• **Task goal**
Quote the records word for word, from the line containing "Screen dimensions: 1200x685" through to the end of the records, including both ends. Leave the pictures out.

— BEGIN Data —

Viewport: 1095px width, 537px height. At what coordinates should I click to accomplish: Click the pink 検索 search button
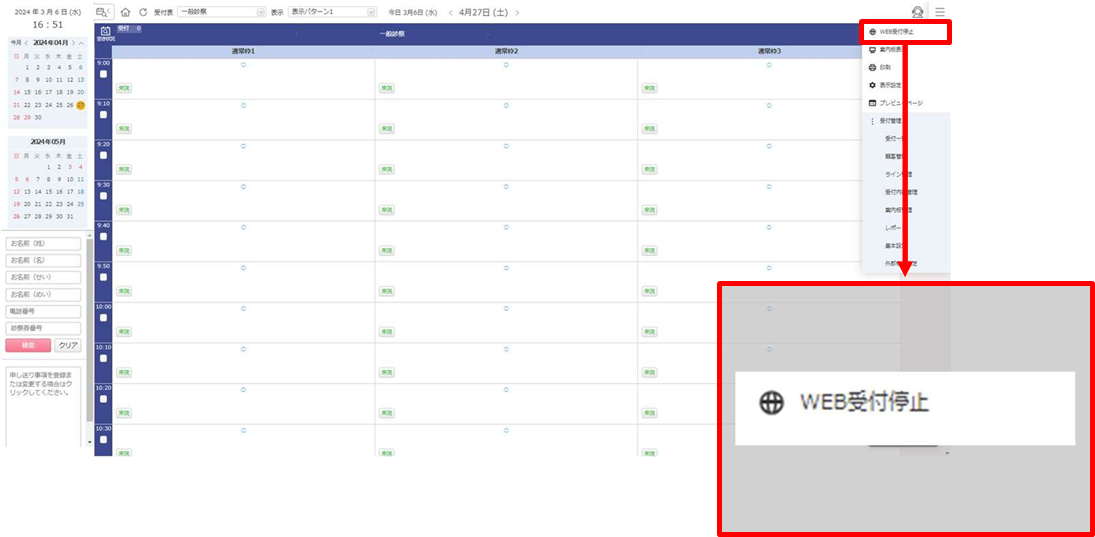point(28,344)
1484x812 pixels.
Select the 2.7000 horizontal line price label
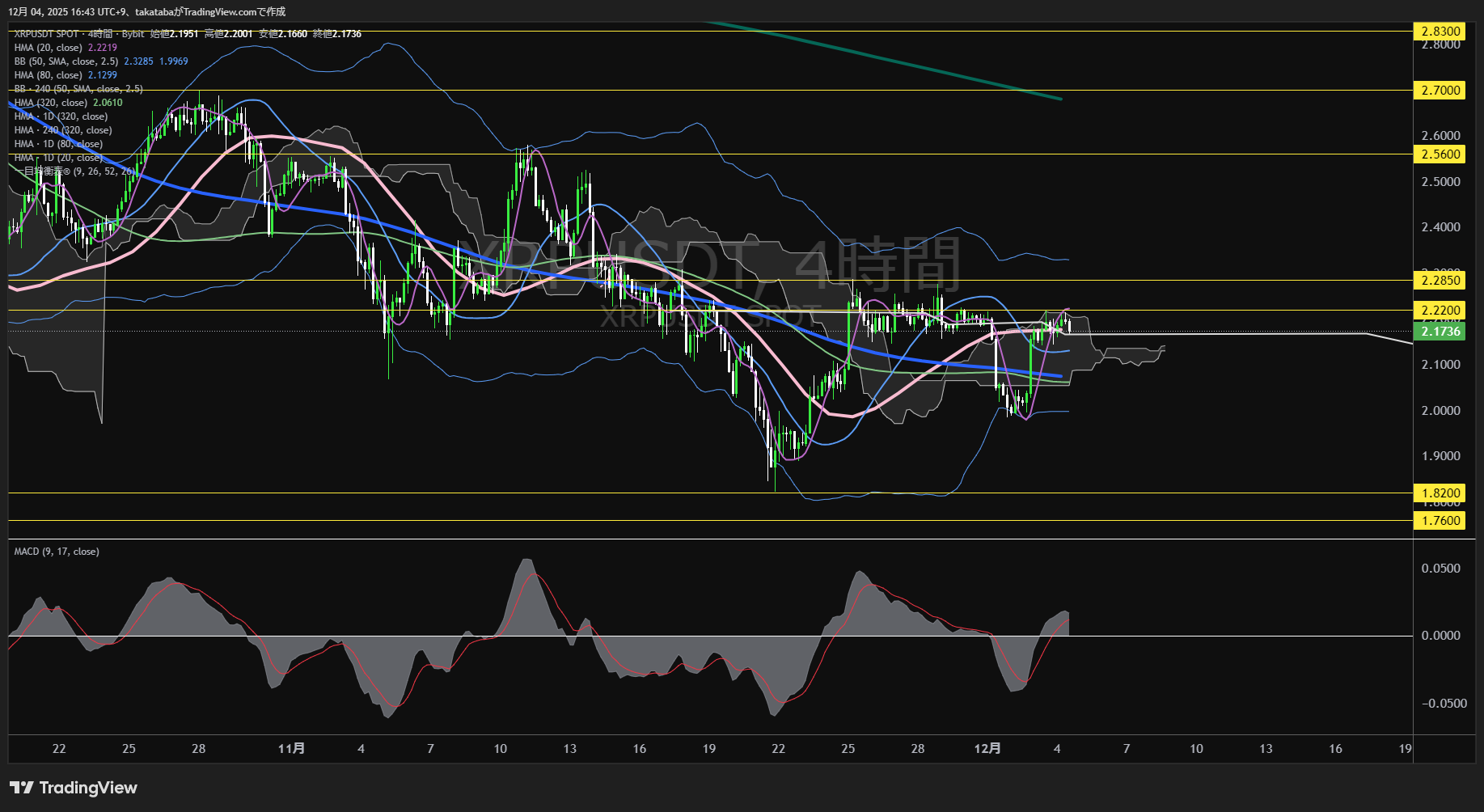coord(1440,90)
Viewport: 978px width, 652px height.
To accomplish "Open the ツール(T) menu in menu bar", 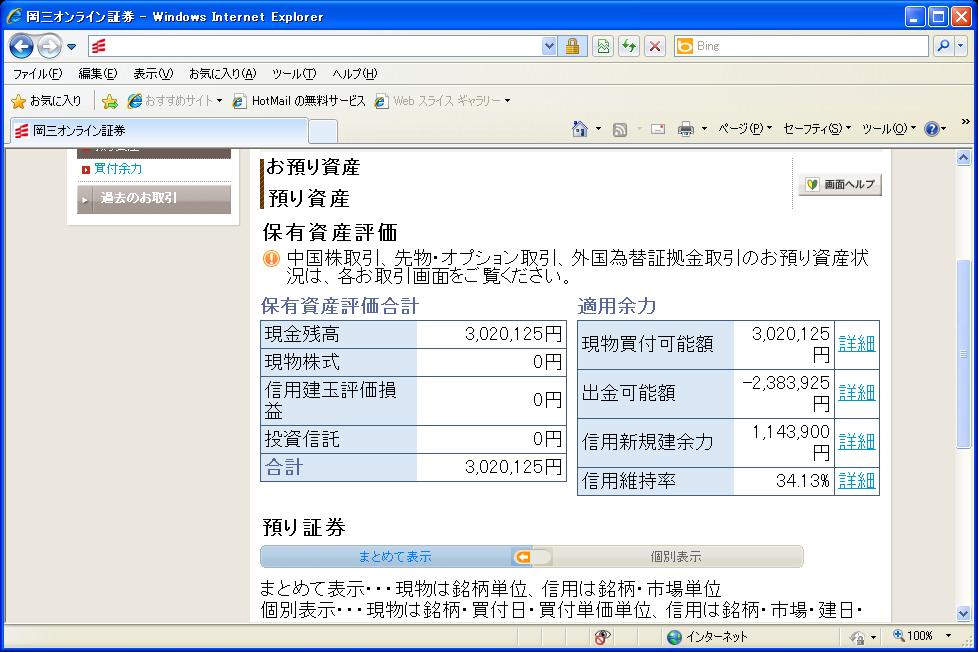I will [293, 74].
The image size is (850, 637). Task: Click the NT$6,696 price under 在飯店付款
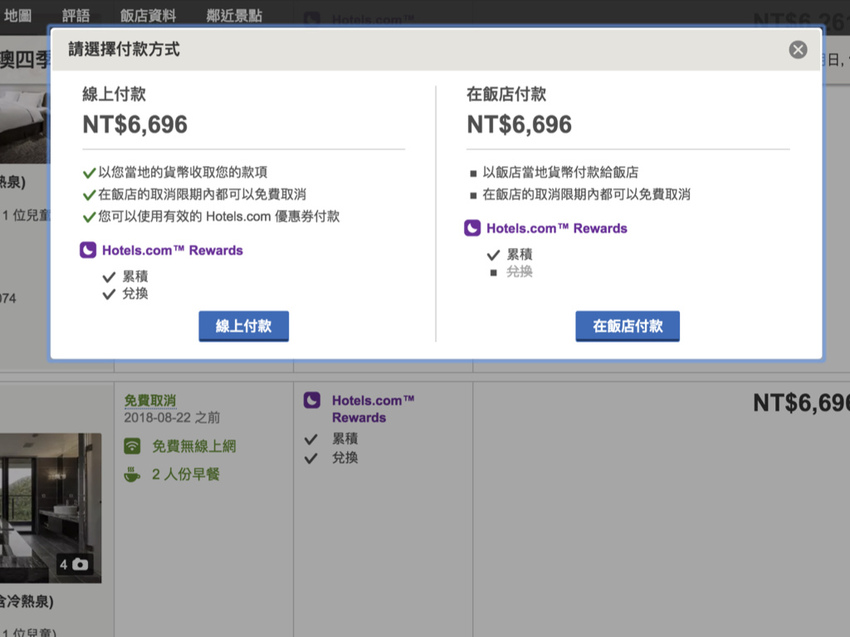(x=519, y=125)
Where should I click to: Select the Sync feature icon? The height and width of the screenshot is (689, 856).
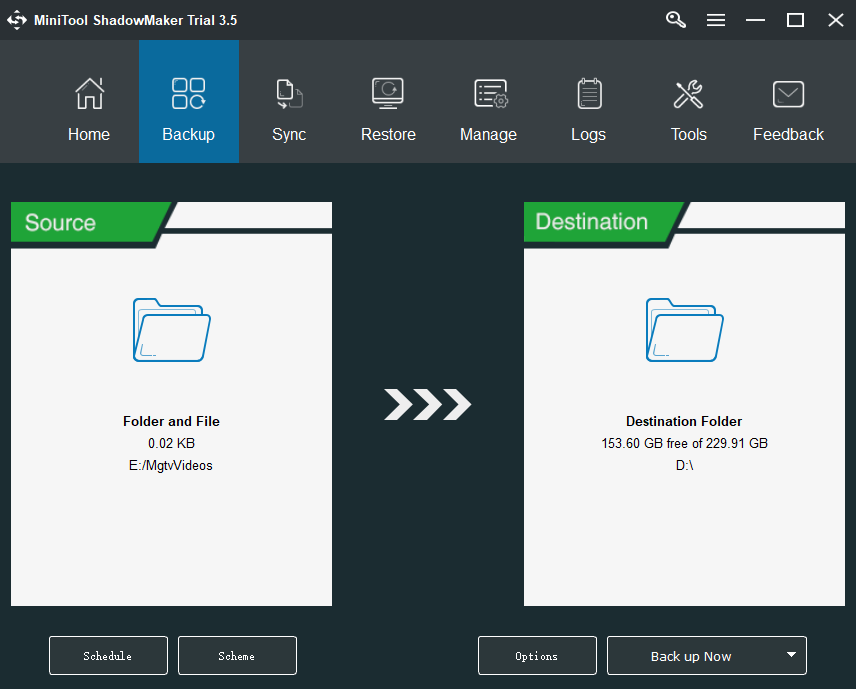[289, 94]
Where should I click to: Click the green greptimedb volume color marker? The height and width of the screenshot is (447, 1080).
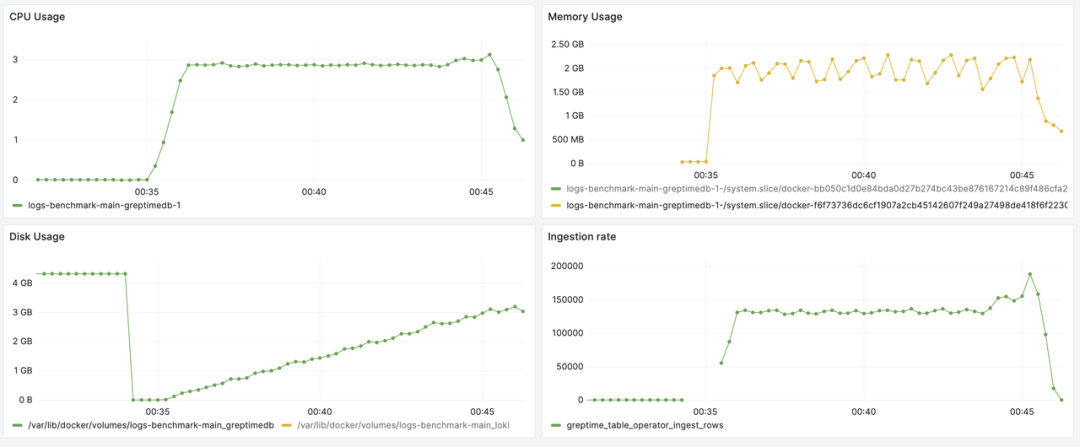point(17,426)
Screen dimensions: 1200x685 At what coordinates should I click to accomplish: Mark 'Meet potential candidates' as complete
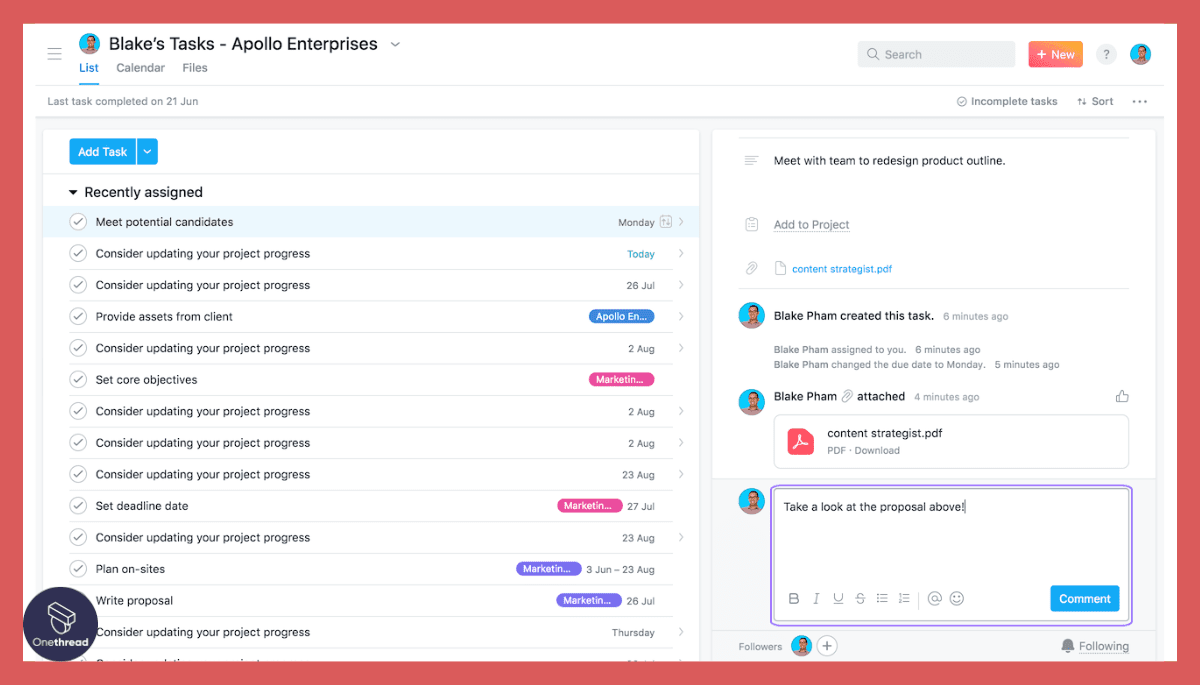tap(78, 221)
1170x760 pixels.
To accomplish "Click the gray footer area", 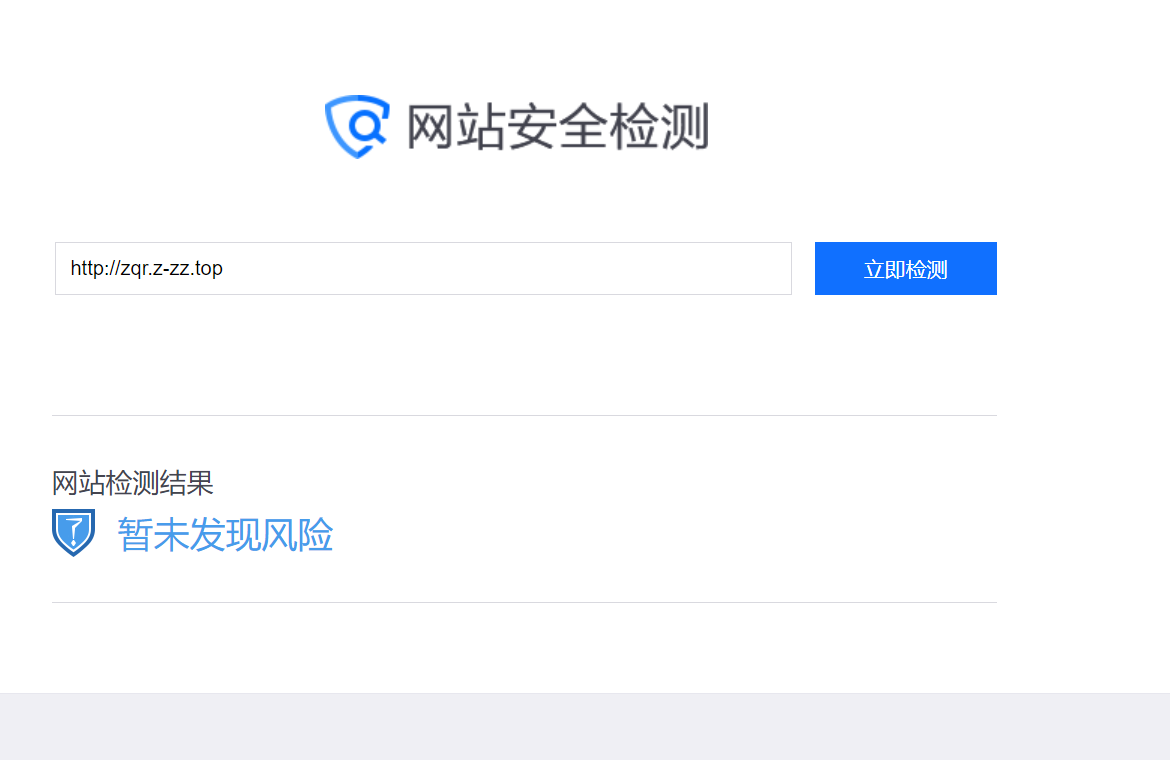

— END Data —

• **Reply to the task**
Screen dimensions: 1200x685 At what coordinates should I click to accomplish: Mark 'Meet potential candidates' as complete
tap(78, 221)
1170x760 pixels.
To accomplish "Click the gray footer area", 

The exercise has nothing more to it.